Data excerpts:

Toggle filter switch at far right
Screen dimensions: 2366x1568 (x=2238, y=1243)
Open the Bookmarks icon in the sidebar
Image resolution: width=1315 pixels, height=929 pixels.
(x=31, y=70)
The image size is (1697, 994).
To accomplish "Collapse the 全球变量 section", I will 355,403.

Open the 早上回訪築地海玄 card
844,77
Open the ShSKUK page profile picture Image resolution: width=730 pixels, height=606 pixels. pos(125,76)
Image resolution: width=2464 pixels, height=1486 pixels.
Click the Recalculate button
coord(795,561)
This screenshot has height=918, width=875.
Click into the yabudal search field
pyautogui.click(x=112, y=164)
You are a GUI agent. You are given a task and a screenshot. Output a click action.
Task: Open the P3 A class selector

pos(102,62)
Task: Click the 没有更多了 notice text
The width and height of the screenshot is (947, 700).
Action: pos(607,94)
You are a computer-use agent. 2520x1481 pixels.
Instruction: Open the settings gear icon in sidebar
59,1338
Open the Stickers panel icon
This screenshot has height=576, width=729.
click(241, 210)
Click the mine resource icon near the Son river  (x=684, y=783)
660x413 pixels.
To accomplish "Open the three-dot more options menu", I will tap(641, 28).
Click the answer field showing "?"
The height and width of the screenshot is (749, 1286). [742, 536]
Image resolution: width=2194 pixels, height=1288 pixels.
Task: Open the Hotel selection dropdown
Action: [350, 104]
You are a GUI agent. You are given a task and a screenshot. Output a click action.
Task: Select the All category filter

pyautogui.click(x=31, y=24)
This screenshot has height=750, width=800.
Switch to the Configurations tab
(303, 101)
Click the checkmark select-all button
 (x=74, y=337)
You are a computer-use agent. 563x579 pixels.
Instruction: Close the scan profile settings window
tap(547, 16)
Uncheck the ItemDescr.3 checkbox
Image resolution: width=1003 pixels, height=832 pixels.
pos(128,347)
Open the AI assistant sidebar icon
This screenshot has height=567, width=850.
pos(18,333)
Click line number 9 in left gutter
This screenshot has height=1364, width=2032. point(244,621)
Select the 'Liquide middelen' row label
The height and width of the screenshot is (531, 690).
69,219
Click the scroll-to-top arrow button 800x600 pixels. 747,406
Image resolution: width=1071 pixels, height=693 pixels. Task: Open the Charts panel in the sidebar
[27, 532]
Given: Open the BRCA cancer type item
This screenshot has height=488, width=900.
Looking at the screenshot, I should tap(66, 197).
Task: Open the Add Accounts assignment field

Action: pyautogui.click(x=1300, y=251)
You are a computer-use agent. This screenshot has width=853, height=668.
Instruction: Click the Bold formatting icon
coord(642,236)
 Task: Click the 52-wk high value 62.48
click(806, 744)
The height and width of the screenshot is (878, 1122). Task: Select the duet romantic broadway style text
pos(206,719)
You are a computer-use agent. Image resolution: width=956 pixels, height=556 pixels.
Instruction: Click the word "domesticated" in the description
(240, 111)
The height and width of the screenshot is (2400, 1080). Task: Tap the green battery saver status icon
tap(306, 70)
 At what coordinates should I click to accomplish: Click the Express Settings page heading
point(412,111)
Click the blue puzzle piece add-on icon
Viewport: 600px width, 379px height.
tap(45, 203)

Exercise task: Count how many lines in the entries above contain the string "filter", where case must match. Give only the number.

Task answer: 2